Task requirements —
1. According to the court judgment below, which section of the Act of 1925 replaced Section 18 of Act VII of 1889?
2. Reproduce the court judgment's text between "1. I regret" and "of the Court.", inclusive.

Passage to read —
'''

1. I regret I cannot accede to the prayer of the petitioner. I know what the refusal means. The applicant will have to make an application for a fresh certificate of succession Even though it is to collect the debt foe which a certificate had already been taken and the duty paid, the duty prescribed by the Court-fees Act must be again paid: In Re: Saroje Baehini, 20 C. W. N. 1125 at p. 1128 : (A. I. R. (4) 1917 Cal. 380). This means further depletion of a loan fund. The debt for which the certificate was taken is a small one
2. I wish I could grant the prayer. If the point involved were a technical one, I would have ignored it, and granted the prayer.
3. But, in my view, the point is not a technical one at all. It is one of substance. It touches the jurisdiction of the Court.
4. The fact may be said in two or three sentences. The certificate was granted to several persons jointly. One of them has died. The survivors ask that the name of the deceased be deleted in the certificate, so that they may act on it. Counsel calls it a 'partial revocation' ofthe certificate.
4a. Has the Court jurisdiction to do what is asked for In order to do that, the Court must amend the order on which the certificate was issued. The order has been drawn up and completed. Can the Court amend the order now Section 152, Civil P. C. gives power to Court to amend judgment, decrees or orders only in specific cases. If the decree or order sought to be amended does not come within Section 152, the Court can correct the errors only under the review section; or under the inherent power of the Court to amend or vary its own decree or order so as to carry out its own meaning. But the amendment asked for is not within the rules mentioned above. It follows therefore that I cannot amend the order. How can I then amend the certificate ?
5. I felt great doubt in the matter when the application was first moved. I asked counsel under what section he was making the application and whether he had any authority for it. Counsel on that day asked for time to consider the matter. I gave him time. Next day he referred me to a judgment reported in Sharif un-nisa v. Masoom Ali, 42 ALL. 347 : (A.I.R. (7) 1920 ALL. 139); counsel relies on a passage at p. 352. The passage is:
'We are of opinion that it a ... certificate has once been granted in respect of the entice debt, and it becomes apparent to the Court that circumstances have subsequently changed so as to bring into operation Clause (d) or (e), or both, of Section 18 of Act VII  of 1889, it is open to the Court to pass orders having the effect of a partial revocation of the succession certificate once granted, or to modify the terms of that grant in such manner as the interest of justice may seem to require.'
6. Section 18 of Act VII  of 1889 has been replaced by Section 383 of the Act of 1925. There is no difference in the wording of the two sections. On the authority of that case, it was contended on behalf of the applicant that Section 383(d) authorised the Court to grant the prayer. I was not satisfied. So, I requested the learned standing counsel to appear as amicus curies and argue the case. He was good enough to do so. He placed the opposite view in an argument brief and lucid. I am grateful for the assistance.

'''

Entries on finding words and elements
'''

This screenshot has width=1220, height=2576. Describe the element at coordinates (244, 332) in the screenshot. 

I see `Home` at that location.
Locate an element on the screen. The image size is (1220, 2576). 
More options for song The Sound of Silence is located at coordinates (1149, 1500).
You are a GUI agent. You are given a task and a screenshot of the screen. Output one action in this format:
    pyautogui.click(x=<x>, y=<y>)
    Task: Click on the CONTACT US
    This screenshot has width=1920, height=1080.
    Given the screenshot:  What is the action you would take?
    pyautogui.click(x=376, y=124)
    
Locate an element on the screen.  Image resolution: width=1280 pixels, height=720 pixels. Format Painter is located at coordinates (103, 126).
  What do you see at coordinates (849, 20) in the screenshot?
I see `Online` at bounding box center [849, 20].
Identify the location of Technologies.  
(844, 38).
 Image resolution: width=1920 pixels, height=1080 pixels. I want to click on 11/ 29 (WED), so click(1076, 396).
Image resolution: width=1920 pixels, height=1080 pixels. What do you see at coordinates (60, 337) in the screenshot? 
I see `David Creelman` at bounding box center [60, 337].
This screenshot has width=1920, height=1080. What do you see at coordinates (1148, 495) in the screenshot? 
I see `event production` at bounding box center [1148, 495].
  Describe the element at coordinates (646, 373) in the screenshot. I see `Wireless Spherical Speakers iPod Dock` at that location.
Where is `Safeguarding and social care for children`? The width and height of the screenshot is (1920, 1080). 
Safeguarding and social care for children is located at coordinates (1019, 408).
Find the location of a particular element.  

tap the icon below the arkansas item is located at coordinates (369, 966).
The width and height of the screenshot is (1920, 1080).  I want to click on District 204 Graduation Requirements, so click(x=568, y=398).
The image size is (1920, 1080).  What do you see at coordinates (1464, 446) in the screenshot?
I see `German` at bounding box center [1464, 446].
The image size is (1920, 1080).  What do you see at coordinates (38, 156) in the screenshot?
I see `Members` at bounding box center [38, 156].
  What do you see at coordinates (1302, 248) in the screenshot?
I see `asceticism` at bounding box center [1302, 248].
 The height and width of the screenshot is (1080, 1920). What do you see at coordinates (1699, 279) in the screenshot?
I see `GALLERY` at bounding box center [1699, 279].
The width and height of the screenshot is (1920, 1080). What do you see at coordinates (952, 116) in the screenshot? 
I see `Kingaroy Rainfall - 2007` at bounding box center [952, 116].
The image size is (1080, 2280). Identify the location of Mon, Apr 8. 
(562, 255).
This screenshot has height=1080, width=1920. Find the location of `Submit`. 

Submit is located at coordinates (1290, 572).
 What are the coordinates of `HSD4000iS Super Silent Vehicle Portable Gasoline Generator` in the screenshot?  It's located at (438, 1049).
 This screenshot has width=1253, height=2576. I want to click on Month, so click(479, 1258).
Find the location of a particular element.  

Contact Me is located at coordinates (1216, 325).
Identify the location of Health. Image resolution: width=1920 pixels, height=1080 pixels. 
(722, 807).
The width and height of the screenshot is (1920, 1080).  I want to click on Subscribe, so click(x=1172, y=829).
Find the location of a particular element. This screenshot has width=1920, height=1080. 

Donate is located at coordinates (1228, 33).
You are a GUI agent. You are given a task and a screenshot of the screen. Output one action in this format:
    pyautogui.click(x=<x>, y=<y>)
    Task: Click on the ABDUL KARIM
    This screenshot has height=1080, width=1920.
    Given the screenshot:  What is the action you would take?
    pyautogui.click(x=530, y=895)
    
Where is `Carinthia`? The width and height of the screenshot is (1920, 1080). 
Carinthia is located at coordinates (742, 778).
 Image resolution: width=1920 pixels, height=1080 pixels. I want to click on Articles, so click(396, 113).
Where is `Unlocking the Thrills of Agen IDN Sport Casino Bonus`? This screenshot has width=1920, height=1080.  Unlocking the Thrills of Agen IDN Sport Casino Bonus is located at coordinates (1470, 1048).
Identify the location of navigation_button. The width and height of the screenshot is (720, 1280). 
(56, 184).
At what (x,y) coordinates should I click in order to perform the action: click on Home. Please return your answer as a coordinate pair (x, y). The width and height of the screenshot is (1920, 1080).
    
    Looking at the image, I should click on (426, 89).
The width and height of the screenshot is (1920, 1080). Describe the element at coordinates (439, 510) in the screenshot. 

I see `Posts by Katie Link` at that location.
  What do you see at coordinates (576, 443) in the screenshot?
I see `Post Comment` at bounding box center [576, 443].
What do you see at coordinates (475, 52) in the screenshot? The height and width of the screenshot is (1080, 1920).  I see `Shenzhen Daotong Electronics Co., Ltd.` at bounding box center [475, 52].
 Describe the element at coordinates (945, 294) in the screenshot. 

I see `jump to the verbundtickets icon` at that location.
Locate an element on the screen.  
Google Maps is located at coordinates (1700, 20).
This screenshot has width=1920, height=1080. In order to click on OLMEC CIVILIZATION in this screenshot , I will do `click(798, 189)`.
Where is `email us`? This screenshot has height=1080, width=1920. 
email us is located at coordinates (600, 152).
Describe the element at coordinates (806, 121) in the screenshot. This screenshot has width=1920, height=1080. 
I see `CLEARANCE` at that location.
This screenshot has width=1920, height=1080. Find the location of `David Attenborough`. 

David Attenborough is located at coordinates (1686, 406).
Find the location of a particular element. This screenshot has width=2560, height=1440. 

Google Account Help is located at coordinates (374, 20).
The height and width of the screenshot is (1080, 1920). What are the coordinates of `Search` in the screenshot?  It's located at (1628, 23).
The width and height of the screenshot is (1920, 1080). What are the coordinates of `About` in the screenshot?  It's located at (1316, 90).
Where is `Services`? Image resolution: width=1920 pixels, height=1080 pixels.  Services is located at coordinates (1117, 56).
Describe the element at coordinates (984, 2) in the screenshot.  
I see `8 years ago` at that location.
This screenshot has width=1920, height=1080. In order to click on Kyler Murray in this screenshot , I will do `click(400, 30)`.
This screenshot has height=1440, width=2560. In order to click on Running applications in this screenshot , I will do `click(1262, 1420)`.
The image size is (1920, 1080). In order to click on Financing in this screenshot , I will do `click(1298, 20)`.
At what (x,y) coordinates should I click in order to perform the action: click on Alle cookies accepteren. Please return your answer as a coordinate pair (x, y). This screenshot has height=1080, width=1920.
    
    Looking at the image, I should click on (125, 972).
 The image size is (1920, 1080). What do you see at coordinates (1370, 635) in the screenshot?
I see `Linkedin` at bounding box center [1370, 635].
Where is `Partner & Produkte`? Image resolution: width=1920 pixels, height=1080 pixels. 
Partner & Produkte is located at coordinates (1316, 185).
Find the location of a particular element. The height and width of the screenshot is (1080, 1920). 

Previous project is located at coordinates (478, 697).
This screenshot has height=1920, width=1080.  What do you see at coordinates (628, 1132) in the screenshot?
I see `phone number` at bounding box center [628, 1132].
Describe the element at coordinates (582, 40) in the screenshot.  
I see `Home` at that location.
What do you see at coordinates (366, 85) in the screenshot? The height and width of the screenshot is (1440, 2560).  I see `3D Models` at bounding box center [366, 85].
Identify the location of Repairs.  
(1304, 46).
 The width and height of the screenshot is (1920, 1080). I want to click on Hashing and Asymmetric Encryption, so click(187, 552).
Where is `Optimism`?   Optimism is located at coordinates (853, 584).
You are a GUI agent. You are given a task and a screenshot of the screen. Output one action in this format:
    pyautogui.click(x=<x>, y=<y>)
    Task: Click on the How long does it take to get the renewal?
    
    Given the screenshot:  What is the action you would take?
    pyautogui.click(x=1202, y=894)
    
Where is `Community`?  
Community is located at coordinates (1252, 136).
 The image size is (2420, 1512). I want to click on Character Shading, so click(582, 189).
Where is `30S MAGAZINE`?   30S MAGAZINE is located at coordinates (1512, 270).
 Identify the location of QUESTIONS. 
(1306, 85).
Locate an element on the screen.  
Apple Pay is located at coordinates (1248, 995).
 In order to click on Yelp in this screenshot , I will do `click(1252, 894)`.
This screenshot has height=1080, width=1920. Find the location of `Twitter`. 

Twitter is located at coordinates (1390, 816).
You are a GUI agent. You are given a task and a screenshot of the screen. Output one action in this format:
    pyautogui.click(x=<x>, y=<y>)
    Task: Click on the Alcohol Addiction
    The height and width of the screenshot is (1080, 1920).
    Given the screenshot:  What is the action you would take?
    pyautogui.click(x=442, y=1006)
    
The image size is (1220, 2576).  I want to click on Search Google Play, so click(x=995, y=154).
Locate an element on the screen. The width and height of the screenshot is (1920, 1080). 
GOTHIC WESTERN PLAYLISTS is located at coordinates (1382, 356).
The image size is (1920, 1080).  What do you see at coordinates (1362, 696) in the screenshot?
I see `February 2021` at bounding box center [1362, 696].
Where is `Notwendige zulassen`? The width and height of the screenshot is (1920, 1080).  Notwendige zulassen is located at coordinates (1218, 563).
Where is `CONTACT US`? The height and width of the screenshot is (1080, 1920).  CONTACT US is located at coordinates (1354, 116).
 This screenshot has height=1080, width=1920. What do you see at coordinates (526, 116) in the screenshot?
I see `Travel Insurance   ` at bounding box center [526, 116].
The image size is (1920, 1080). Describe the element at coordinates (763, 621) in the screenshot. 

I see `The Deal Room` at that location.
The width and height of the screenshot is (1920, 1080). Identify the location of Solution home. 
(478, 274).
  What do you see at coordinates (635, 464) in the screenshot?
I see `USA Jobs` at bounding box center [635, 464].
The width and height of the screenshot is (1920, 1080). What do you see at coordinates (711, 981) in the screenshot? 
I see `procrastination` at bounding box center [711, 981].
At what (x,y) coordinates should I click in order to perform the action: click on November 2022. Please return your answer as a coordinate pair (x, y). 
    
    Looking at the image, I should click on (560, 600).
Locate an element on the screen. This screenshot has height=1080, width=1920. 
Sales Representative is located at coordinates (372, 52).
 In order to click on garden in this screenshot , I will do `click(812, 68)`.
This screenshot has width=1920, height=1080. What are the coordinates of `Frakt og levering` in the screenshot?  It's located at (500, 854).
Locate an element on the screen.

'''

Replies —
1. Section 383 of the Act of 1925.

2.
1. I regret I cannot accede to the prayer of the petitioner. I know what the refusal means. The applicant will have to make an application for a fresh certificate of succession Even though it is to collect the debt foe which a certificate had already been taken and the duty paid, the duty prescribed by the Court-fees Act must be again paid: In Re: Saroje Baehini, 20 C. W. N. 1125 at p. 1128 : (A. I. R. (4) 1917 Cal. 380). This means further depletion of a loan fund. The debt for which the certificate was taken is a small one
2. I wish I could grant the prayer. If the point involved were a technical one, I would have ignored it, and granted the prayer.
3. But, in my view, the point is not a technical one at all. It is one of substance. It touches the jurisdiction of the Court.